We have had this sort of social system for thousands of years. The foolishness of this class of people is starkly evident. These better people have developed a series of systems in which “common sense” drives us to manipulate life and resources to an extent that savages our querencia and so degrades complex living networks that all our lives are stripped of beauty, and our posterity are put at great risk.
We have had more than sufficient experience with the leadership-by-superior-men system to know with dead certainty that the benevolence of elites is a lie, a mirage. “Superior” actually codes for “most ruthless.” Such people cannot get beyond their self-interest.

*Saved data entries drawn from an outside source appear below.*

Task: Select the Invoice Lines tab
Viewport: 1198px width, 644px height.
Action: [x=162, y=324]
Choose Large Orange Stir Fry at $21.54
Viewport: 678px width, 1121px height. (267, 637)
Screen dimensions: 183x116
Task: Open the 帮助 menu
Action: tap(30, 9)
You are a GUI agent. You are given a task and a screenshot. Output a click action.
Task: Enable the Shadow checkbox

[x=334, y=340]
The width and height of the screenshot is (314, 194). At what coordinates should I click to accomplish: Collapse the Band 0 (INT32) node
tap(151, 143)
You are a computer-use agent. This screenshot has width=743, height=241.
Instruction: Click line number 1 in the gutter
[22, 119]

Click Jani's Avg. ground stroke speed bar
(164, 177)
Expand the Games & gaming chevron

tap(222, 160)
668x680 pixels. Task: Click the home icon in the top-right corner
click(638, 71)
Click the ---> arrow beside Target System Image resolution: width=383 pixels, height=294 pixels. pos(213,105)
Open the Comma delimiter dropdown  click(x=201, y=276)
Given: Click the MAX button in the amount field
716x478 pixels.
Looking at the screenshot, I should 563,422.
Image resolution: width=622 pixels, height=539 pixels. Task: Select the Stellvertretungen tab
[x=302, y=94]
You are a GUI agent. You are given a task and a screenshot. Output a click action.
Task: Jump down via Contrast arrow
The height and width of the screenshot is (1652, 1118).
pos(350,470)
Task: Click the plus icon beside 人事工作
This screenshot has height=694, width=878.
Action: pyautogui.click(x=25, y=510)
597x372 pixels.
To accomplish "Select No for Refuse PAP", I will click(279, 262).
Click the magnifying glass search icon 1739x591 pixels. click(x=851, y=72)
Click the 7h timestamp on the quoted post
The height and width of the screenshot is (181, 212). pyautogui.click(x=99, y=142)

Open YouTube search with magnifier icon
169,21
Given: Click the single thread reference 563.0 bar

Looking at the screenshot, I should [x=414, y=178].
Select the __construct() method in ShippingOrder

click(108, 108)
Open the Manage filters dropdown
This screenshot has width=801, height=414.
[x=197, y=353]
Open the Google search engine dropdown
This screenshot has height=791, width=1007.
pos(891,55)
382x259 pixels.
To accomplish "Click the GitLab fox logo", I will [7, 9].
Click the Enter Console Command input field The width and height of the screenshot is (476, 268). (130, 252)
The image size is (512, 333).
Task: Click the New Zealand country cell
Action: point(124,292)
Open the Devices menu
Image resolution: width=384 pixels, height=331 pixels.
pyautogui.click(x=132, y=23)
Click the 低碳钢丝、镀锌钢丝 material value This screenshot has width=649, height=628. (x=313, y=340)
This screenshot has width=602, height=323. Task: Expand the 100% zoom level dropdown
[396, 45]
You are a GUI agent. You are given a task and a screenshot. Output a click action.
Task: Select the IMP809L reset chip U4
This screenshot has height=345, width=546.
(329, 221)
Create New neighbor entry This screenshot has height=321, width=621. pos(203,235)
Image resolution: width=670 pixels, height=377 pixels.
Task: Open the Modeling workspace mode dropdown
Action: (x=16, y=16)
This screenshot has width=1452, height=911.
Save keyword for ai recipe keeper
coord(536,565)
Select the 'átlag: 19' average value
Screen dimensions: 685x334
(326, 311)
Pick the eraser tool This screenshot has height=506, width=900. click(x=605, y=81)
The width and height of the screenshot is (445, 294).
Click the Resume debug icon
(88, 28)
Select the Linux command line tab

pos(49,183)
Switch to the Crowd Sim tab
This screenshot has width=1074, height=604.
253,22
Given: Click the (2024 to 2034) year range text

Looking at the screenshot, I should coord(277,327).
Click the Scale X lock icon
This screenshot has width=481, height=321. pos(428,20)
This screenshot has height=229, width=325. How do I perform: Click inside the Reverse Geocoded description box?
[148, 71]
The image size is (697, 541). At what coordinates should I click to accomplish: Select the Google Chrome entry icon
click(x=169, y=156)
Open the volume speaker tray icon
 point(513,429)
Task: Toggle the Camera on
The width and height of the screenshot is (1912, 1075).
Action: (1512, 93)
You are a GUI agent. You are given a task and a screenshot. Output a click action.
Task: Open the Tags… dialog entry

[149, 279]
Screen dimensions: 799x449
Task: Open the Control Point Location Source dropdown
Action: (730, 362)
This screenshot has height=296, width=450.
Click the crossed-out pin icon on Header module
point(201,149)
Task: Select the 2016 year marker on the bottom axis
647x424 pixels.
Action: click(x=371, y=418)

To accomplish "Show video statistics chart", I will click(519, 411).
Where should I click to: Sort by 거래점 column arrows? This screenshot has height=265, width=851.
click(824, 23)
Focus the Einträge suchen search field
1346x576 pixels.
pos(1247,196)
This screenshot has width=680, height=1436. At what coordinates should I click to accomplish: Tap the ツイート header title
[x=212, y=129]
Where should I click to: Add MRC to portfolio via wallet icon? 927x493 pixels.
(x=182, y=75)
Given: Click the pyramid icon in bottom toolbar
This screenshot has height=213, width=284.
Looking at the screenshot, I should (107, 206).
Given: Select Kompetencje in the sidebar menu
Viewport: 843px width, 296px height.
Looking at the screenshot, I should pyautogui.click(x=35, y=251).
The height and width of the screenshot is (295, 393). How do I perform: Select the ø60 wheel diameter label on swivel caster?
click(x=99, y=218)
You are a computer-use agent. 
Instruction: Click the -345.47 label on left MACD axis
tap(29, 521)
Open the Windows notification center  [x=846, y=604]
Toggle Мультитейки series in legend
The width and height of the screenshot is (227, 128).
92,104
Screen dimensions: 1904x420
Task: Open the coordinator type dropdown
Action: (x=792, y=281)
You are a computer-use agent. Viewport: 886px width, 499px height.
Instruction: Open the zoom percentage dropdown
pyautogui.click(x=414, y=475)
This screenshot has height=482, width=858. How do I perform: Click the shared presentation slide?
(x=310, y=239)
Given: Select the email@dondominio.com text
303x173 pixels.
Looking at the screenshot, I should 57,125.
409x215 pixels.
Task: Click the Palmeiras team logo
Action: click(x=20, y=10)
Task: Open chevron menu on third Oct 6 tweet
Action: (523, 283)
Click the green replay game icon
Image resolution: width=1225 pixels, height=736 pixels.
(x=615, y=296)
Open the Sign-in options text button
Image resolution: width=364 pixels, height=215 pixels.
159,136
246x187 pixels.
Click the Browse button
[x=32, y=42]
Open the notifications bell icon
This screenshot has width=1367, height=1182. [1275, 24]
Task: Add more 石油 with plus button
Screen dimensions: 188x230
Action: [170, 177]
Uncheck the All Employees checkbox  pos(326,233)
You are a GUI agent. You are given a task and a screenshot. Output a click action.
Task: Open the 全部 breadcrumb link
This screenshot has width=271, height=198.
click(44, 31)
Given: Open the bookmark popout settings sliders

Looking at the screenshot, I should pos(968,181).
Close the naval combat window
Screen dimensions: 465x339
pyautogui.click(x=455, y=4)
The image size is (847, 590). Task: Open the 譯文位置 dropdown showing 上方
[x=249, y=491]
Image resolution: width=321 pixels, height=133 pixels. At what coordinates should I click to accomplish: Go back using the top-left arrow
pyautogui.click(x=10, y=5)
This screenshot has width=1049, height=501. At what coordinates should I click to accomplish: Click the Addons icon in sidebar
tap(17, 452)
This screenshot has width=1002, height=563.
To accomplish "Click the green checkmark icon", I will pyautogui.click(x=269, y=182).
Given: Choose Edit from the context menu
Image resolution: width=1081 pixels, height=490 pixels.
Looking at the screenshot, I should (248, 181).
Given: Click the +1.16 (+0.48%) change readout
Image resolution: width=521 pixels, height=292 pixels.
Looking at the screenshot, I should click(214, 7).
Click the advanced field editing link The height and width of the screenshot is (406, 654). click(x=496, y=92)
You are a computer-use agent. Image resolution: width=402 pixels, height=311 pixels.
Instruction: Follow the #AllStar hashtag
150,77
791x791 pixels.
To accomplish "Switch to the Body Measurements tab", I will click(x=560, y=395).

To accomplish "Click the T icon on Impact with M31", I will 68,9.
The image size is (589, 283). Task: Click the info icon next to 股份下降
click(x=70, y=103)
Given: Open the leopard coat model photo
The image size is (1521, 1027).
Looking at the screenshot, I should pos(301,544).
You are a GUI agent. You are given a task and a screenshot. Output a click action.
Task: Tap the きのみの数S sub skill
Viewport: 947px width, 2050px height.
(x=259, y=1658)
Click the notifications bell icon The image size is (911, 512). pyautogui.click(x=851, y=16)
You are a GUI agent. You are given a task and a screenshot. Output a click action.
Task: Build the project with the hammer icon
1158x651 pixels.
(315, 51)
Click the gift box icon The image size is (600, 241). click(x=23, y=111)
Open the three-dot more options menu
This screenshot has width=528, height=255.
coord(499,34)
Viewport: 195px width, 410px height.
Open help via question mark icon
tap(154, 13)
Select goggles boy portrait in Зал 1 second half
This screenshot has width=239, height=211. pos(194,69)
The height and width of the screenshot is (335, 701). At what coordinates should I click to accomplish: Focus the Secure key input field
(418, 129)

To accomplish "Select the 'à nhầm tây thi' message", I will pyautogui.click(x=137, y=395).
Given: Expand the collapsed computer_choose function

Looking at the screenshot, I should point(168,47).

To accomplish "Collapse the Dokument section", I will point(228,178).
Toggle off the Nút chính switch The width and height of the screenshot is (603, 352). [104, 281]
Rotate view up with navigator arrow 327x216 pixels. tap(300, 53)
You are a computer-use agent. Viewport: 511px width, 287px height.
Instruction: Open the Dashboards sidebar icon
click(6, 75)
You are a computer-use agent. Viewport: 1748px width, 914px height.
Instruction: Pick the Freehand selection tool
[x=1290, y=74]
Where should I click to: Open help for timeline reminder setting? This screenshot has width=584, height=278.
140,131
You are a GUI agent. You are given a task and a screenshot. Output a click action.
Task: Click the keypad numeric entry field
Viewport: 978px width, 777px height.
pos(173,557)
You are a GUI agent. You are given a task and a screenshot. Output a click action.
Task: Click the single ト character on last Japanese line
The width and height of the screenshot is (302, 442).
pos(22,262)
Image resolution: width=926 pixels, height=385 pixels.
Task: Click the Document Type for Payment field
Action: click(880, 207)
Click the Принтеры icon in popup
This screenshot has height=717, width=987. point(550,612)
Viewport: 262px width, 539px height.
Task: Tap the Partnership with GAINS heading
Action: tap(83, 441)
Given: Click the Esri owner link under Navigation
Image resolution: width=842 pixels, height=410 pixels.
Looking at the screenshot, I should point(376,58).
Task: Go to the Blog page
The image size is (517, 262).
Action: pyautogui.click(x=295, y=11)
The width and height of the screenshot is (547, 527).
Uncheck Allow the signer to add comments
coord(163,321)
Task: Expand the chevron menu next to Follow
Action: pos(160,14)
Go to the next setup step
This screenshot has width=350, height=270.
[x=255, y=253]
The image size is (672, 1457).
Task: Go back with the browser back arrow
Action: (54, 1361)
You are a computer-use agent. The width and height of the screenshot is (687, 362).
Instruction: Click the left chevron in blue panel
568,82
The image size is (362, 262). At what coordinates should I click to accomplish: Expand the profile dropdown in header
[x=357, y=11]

They lack any wisdom to guide benevolent policies if, improbably, they were to escape the gravitational pull of their own pleasures.
An alternative — we, the people — is an idea, an image, we do not have before us. We naturally form beliefs and ideas about how life can be out of the beliefs and ideas that are published abroad, so to speak. And what do we see, what do we hear, forever and ever? A hero, a lone figure who stands apart from the dopey populace, brings the answer, saves the day. (As Leo Tolstoy pointed out in The Slavery of Our Times, elites always couch their bad behavior in a myth that excuses them.)
This lone-savior image is so dominant that we cannot imagine communities, all together, resolving their own problems. I wonder, though, if this is not in truth the way people have made life better all along – that is, together, without any fatuous “hero” gumming up the works.